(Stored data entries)
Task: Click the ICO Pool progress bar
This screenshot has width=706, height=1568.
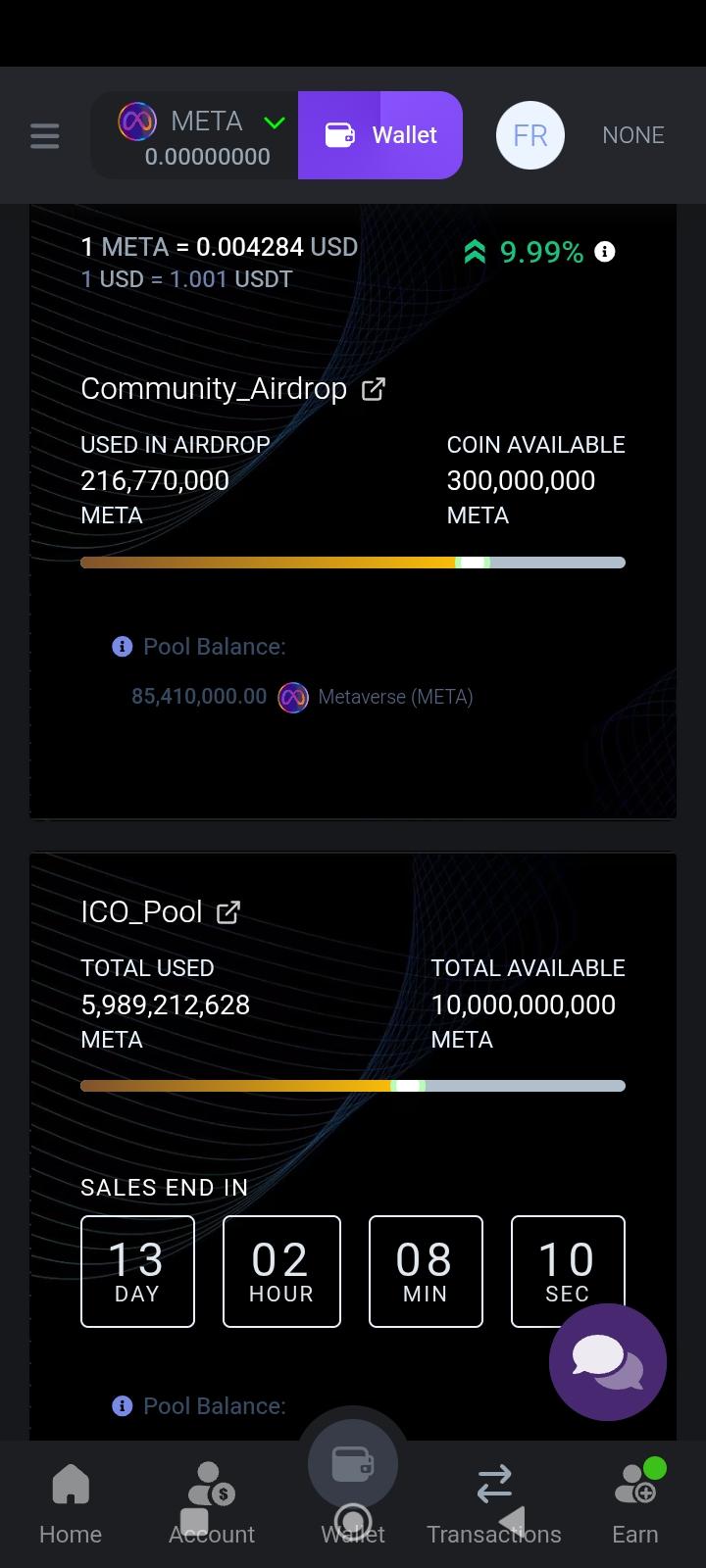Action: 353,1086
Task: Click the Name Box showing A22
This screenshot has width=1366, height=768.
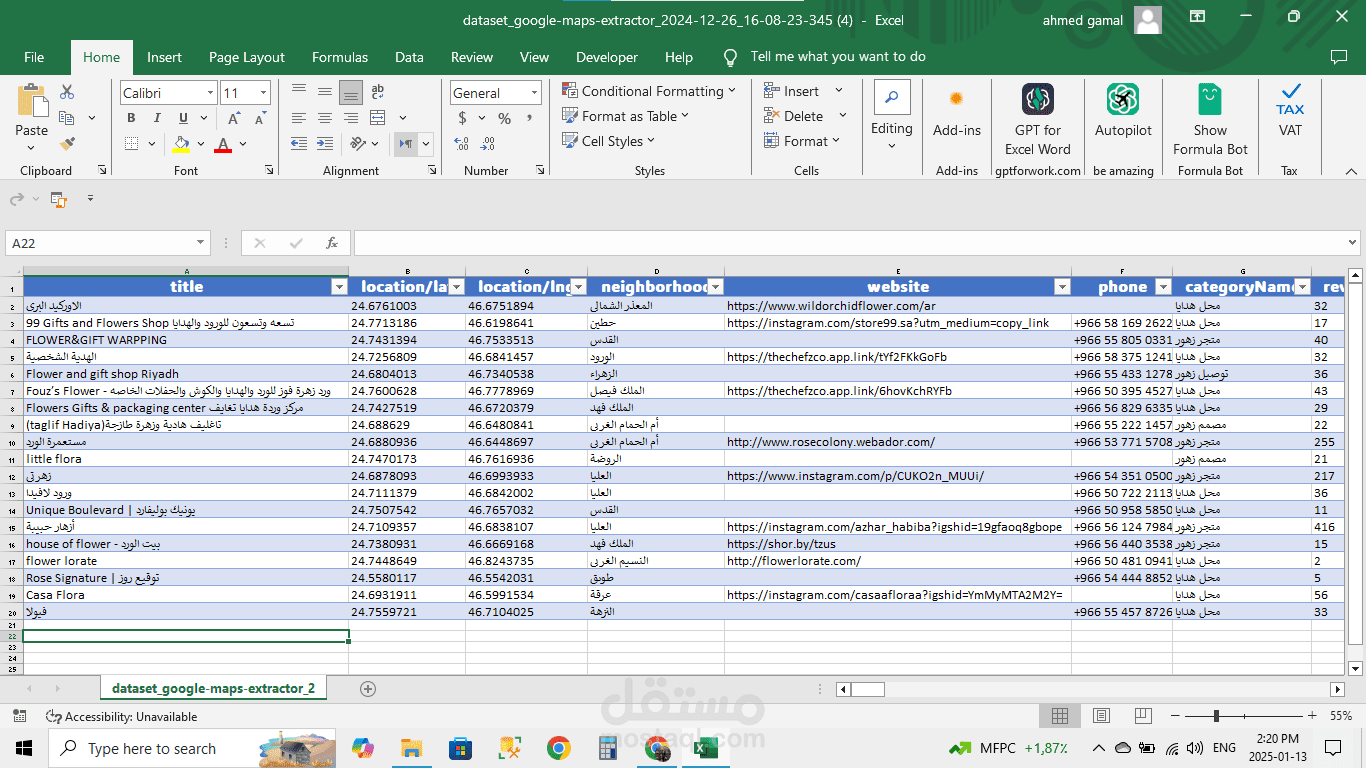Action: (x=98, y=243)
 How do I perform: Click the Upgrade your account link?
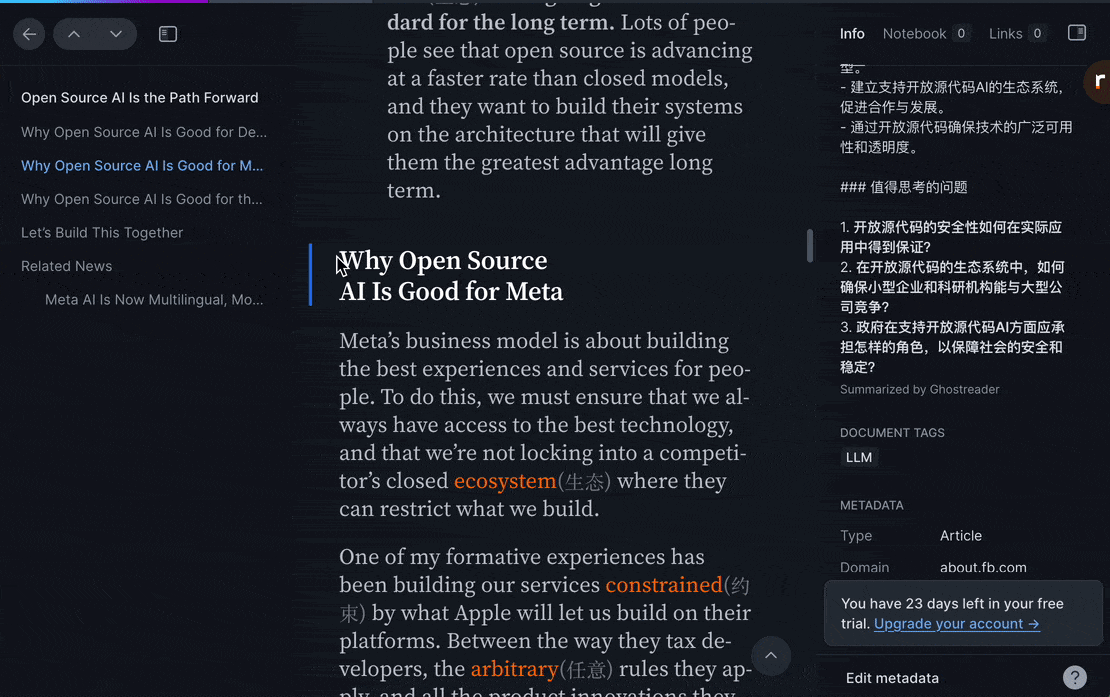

PROBLEM REQUIREMENTS
You need to copy every entry exactly, taking out only the pictures.

SOLUTION FOR THIS TASK
Task: Click the ICO Pool progress bar
This screenshot has width=706, height=1568.
Action: 353,1086
Task: Click the Name Box showing A22
This screenshot has width=1366, height=768.
Action: (x=98, y=243)
 How do I perform: Click the Upgrade your account link?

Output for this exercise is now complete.